How it works: translations
3/23/2024The key trick
Google Sheets has a function to use Google Translate:
GOOGLE_TRANSLATE(text, source language, target language)
. That's it. That's
the magic.
The rest is just clever design.
Spreadsheets
All translatable tokens on my site (basically everything, minus blog contents) are stored in a Google Sheet that looks like this, but with more languages and more tokens:
en-US | es | fr | |
---|---|---|---|
USE_COOKIES | Use cookies | =GOOGLETRANSLATE($B2, $B$1, C$1) | =GOOGLETRANSLATE($B2, $B$1, D$1) |
I picked this trick up at my last company and improved upon it. They referenced tokens by row number, meaning that you could break everything by shuffling translations around. Here, tokens have a specific, stable string ID so I can reorganize and group as I want.
Ingestion
Google Sheets has an API to let you fetch a sheet as JSON. I get it as nested arrays, with each sub-array being a column.
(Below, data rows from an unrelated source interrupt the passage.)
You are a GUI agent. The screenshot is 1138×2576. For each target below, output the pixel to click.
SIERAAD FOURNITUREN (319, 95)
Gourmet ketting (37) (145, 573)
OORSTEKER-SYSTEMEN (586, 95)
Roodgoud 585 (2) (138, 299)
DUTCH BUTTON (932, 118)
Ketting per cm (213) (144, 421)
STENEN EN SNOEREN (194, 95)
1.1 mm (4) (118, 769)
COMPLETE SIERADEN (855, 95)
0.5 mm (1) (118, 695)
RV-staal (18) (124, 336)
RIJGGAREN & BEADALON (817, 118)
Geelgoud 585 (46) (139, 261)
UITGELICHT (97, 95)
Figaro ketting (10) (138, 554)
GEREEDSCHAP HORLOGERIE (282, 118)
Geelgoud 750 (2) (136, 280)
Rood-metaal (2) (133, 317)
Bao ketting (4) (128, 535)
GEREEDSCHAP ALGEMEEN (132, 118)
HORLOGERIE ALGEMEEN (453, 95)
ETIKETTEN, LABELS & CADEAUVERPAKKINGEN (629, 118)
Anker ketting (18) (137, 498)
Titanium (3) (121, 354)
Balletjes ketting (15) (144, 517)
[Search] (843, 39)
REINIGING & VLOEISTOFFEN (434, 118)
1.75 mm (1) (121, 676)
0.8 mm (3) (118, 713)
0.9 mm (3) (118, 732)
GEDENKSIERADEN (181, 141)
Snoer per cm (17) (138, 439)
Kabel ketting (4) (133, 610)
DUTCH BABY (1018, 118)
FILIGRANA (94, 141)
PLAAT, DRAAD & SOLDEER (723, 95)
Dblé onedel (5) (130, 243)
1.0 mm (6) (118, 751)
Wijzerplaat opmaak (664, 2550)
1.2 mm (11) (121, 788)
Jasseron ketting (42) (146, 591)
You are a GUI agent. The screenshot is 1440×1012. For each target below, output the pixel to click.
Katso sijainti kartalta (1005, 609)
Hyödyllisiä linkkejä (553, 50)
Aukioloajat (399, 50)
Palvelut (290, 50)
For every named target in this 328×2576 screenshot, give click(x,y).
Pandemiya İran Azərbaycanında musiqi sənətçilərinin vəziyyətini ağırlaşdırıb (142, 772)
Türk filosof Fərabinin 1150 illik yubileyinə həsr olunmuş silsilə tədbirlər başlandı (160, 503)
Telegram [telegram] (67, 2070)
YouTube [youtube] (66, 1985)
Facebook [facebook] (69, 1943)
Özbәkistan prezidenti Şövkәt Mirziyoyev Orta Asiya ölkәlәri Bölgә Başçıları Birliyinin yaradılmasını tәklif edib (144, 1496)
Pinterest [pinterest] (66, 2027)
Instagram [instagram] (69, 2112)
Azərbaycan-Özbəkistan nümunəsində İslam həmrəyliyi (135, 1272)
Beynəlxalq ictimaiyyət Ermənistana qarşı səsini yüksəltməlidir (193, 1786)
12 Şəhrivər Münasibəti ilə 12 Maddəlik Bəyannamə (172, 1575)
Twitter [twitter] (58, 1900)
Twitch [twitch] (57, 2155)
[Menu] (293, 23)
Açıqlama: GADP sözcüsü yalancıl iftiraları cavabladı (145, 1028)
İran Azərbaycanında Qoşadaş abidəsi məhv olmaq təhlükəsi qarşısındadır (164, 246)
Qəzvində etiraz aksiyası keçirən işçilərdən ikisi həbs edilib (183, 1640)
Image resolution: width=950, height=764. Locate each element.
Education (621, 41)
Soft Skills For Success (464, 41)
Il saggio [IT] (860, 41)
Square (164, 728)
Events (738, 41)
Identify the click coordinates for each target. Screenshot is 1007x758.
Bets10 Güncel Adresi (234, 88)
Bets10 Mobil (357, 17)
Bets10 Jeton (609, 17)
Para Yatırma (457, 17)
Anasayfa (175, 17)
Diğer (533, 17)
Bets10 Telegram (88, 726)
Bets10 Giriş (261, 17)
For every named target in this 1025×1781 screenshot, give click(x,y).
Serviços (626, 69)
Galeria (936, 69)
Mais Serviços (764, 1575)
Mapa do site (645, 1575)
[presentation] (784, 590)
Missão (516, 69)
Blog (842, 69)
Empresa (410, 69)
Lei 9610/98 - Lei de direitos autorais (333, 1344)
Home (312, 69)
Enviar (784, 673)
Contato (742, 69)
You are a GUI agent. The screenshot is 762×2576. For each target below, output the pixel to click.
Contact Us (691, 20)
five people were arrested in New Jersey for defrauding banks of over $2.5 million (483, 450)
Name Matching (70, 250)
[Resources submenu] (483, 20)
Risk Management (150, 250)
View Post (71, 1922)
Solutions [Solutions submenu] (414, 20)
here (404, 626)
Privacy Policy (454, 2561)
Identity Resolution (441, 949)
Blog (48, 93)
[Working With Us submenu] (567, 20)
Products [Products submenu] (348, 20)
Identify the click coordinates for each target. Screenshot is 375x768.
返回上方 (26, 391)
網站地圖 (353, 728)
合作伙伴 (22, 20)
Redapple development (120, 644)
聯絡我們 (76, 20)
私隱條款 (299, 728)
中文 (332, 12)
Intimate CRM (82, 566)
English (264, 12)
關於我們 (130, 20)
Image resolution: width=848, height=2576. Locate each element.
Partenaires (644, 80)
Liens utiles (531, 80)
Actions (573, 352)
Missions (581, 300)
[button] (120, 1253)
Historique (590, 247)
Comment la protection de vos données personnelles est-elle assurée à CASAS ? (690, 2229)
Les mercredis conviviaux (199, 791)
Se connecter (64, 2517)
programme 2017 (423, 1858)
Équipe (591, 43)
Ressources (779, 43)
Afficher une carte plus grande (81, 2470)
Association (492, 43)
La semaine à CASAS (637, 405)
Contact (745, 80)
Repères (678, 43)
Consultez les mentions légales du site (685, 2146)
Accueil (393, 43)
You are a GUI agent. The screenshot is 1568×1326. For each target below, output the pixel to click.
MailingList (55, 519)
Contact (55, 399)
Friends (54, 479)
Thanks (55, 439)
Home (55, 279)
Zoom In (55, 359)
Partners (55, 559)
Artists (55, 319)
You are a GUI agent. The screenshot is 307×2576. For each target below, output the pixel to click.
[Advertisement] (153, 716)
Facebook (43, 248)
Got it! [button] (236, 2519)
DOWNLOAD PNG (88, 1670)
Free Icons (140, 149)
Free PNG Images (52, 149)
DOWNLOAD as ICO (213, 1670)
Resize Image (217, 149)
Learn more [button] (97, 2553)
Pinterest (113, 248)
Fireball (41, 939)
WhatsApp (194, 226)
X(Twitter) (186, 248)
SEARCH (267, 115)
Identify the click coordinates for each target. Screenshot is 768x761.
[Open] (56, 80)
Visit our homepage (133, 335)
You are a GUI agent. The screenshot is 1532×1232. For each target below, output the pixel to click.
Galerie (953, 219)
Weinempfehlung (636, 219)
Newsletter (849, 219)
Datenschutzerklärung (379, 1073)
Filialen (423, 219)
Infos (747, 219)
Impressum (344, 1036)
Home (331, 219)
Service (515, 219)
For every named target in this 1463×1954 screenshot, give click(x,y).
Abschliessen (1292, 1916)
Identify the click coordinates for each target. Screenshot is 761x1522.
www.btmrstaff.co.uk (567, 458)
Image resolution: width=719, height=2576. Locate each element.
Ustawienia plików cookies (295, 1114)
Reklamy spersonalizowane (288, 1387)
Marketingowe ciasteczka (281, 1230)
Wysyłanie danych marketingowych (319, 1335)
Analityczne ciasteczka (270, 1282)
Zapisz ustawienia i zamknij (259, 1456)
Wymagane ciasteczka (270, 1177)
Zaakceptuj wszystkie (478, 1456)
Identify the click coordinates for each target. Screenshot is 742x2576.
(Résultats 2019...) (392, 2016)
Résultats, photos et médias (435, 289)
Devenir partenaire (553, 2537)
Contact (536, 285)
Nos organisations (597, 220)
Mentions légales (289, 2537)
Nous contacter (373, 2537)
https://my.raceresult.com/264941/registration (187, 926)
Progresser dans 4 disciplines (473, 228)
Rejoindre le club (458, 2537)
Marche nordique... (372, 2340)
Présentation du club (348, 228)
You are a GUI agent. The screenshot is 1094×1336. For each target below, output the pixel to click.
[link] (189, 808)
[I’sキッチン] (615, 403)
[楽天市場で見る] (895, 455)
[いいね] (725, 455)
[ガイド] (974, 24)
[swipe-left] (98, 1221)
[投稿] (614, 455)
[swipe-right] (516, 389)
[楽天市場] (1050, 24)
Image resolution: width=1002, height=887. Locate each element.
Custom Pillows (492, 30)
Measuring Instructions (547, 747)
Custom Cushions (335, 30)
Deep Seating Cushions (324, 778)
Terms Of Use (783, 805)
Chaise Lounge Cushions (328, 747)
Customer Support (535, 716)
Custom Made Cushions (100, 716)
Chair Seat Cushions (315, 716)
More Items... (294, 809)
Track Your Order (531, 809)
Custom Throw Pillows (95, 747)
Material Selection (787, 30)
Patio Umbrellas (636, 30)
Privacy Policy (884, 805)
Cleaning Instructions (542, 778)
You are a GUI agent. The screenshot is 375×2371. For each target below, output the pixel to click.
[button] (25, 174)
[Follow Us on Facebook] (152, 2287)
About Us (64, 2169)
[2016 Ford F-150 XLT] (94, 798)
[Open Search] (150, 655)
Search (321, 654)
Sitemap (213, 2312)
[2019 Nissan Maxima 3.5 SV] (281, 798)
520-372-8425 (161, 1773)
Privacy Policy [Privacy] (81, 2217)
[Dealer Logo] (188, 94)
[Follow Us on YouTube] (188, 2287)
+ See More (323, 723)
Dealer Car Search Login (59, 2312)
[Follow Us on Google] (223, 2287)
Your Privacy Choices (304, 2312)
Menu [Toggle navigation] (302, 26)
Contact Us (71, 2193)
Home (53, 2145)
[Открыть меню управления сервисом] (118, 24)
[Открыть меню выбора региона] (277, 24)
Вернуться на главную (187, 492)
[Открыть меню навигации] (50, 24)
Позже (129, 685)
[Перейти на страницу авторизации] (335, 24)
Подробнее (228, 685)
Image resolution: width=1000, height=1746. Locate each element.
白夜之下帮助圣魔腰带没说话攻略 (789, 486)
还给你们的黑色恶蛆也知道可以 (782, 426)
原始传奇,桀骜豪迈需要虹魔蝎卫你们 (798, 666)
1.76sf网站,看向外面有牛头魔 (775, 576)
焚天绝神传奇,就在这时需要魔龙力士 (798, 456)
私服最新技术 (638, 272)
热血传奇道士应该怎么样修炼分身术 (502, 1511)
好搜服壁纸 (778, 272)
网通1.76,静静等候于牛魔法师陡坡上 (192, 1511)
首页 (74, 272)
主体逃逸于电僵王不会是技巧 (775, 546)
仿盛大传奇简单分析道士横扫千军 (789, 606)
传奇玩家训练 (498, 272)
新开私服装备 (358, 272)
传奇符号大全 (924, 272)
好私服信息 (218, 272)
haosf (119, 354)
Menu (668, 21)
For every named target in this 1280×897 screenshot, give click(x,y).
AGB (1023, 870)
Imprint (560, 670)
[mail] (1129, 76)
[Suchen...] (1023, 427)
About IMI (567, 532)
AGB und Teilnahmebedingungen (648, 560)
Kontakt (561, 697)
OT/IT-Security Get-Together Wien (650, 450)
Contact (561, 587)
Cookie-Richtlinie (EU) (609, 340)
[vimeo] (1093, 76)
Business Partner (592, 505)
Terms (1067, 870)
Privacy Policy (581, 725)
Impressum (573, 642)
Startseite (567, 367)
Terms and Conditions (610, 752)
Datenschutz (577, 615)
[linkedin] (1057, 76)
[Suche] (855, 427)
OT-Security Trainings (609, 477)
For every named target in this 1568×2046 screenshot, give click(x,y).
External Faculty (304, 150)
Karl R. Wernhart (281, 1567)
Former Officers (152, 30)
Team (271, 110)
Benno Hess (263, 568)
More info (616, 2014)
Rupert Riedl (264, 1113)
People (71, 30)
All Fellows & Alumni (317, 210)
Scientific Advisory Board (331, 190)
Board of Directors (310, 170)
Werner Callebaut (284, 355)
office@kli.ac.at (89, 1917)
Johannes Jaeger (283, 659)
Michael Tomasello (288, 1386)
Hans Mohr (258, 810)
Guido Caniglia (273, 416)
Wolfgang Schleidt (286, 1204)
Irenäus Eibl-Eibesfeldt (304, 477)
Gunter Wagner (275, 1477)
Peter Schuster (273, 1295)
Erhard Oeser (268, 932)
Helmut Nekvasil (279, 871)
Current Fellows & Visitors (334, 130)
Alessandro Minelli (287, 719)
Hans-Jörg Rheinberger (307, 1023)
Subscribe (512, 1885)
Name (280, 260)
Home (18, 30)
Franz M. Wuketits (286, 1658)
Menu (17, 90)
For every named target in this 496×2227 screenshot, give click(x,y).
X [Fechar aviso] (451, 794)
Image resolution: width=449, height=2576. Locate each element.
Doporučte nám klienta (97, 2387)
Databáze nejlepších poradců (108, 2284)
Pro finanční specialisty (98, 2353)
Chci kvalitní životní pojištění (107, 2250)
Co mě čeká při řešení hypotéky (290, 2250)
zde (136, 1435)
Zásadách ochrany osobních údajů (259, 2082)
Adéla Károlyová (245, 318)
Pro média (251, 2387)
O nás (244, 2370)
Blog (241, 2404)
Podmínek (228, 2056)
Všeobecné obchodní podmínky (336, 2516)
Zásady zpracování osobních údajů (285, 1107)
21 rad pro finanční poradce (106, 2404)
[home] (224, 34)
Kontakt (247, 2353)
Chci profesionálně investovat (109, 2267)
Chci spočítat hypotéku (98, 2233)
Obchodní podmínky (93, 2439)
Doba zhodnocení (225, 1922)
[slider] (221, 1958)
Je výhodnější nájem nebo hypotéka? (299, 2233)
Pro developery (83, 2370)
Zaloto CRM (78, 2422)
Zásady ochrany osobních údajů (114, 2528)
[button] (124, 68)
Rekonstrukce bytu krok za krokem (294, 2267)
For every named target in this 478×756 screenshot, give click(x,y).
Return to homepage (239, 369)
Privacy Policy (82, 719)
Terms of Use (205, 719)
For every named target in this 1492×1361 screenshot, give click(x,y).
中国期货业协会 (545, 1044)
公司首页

From there, assembling a ID:string dictionary is a matter of finding the column with the appropriate locale and pairing it with the ID column.
Locale matching
Your browser tells every server what languages you speak, and in what order you
prefer them, through the Accept-Language
header. It's then up to the server to
figure out what works best. There's no standard algorithm for figuring this out,
so it's up to the implementer. Here's mine:
- Get the list of supported languages from my table header
- Get the user's list of languages from the
Accept-Language
header - Sort the user's list by preference (a float in the range [0:1])
- Go down the user's list in descending order, looking for an exact match in our list of supported languages, and return the first match.
- If no match, return the default (American English)
Yes, I know this has flaws. It doesn't neatly handle, for example, folks whose language is set to British English (en-UK). It should try to find en-UK, and then when that fails find the first en-* supported language. I haven't done it yet because IETF language tags are complicated to parse.
Nobody's complained about it yet, and most browsers will send both the country-specific language and then the base language, so it works out anyway.
Applying the language
This site has both server and client components, and they have to consume this language dictionary differently.
Server components directly call a getTranslations()
function that handles all
of the above and returns the dictionary, from which they can grab individual
tokens.
Client components consume a React context provided at the site's root layout (a
server component), and that Context is seeded with the same getTranslations()
output.